Start of Record set

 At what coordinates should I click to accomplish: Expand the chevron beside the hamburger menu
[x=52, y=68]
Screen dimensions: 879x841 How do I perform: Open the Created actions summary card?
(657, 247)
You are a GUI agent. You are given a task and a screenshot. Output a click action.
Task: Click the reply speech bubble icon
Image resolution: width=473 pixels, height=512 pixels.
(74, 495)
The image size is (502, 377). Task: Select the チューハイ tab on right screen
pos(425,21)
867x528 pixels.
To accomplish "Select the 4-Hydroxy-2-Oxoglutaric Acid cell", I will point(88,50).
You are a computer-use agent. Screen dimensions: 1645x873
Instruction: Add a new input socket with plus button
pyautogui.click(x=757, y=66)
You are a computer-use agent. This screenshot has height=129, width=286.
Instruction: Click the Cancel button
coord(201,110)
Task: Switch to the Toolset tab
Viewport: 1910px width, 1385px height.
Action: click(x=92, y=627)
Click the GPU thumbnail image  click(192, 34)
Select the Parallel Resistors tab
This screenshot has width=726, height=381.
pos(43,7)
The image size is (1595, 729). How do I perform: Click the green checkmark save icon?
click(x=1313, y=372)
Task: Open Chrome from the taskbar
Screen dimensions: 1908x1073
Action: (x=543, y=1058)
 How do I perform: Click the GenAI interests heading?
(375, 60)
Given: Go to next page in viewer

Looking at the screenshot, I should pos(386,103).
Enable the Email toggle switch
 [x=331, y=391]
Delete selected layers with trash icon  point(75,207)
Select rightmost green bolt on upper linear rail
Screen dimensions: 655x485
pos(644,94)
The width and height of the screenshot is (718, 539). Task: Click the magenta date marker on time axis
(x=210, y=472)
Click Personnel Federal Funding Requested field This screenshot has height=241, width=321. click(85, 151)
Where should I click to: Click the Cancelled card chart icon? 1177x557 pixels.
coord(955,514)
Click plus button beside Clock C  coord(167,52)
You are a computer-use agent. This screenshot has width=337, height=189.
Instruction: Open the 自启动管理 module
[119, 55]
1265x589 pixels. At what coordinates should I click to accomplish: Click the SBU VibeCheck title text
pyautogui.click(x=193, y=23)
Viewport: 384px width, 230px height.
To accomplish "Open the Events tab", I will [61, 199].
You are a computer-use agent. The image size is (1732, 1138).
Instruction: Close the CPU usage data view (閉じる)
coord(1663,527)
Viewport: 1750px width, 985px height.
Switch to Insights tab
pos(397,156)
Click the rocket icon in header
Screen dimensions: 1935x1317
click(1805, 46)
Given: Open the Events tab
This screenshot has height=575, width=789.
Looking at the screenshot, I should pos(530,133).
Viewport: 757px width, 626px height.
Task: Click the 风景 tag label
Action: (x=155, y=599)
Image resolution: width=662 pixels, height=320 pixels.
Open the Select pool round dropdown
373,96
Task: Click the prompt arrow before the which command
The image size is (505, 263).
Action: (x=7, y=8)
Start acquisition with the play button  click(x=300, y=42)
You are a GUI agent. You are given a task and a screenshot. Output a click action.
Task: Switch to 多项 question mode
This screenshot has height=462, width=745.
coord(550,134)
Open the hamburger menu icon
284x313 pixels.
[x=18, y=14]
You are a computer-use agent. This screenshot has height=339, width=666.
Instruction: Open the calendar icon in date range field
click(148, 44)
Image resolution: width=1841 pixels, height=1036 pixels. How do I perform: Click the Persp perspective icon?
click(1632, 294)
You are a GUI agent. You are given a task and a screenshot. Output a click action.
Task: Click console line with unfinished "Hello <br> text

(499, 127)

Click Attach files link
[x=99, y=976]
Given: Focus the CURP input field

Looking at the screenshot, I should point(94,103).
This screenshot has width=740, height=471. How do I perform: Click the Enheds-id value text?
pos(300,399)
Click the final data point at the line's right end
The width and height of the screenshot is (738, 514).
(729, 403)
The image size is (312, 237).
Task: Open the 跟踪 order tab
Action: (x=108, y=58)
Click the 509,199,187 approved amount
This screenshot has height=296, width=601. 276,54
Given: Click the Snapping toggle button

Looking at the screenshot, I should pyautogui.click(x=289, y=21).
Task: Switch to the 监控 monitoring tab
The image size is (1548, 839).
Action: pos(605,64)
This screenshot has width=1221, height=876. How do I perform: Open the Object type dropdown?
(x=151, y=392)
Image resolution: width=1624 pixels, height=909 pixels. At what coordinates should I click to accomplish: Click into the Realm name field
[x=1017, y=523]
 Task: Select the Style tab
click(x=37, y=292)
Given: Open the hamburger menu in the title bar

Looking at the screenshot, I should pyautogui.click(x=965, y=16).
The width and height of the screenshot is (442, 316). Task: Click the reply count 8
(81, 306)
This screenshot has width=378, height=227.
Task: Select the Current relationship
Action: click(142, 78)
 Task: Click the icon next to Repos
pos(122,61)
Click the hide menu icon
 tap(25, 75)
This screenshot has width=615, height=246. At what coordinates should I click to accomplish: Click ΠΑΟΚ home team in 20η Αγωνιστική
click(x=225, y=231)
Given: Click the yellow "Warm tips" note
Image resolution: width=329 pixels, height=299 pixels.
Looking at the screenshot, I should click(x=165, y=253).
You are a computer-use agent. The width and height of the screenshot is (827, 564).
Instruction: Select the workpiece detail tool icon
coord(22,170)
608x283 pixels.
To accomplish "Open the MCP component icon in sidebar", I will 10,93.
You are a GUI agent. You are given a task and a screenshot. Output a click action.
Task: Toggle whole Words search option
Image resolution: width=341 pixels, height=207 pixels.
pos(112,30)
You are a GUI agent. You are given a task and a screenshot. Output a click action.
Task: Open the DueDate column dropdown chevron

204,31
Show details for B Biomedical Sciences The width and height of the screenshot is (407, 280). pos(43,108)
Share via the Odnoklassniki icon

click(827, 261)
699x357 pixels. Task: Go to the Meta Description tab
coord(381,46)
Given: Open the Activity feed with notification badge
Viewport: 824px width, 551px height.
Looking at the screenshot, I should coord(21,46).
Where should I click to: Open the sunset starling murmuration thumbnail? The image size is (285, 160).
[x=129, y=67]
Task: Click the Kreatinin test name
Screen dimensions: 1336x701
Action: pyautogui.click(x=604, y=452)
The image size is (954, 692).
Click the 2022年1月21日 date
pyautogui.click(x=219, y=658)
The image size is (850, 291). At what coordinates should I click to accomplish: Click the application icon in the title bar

End of Record set

• **What the exercise asks**:
Pick out each line in the listing above that contains the word "Viewport", and copy those lines.

• **Answer to this exercise**:
Viewport: 1910px width, 1385px height.
Viewport: 384px width, 230px height.
Viewport: 1750px width, 985px height.
Viewport: 757px width, 626px height.
Viewport: 824px width, 551px height.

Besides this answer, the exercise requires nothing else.